Reproduce the records below exactly, from their first line through the line containing "Vardas (23, 1241)", including both of those lines and nothing else.

— begin Data shown —

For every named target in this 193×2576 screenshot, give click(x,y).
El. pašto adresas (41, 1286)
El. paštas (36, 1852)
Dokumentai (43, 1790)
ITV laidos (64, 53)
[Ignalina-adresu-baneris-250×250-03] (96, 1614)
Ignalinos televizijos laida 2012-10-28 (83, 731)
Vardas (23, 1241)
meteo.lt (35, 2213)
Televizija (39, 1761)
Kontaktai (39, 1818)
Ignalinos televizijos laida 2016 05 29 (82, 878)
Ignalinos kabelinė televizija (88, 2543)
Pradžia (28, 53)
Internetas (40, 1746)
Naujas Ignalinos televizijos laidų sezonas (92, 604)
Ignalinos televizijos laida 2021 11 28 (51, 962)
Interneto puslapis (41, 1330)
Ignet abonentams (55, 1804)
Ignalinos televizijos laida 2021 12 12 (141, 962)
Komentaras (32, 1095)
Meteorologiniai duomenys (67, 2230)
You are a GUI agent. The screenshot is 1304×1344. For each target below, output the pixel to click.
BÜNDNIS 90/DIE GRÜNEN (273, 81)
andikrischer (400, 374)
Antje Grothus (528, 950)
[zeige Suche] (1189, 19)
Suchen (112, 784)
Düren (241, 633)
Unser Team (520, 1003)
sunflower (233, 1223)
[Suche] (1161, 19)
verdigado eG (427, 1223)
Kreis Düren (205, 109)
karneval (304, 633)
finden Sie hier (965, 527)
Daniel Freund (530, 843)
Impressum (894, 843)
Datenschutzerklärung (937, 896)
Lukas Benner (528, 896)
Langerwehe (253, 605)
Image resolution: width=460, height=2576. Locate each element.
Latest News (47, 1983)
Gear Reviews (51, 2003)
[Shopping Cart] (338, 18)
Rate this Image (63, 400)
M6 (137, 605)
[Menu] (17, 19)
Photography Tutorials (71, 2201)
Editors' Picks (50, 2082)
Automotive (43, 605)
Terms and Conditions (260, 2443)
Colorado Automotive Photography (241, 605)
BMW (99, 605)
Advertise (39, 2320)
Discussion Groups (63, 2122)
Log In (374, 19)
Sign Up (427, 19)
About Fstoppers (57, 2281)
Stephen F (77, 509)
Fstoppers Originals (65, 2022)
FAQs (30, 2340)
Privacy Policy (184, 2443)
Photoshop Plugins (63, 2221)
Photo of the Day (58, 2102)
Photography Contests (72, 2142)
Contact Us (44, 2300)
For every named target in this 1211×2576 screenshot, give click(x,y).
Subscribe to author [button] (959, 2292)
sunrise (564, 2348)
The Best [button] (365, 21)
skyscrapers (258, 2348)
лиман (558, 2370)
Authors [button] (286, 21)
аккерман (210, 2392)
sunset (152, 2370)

— end Data shown —

Answer:
For every named target in this 193×2576 screenshot, give click(x,y).
El. pašto adresas (41, 1286)
El. paštas (36, 1852)
Dokumentai (43, 1790)
ITV laidos (64, 53)
[Ignalina-adresu-baneris-250×250-03] (96, 1614)
Ignalinos televizijos laida 2012-10-28 (83, 731)
Vardas (23, 1241)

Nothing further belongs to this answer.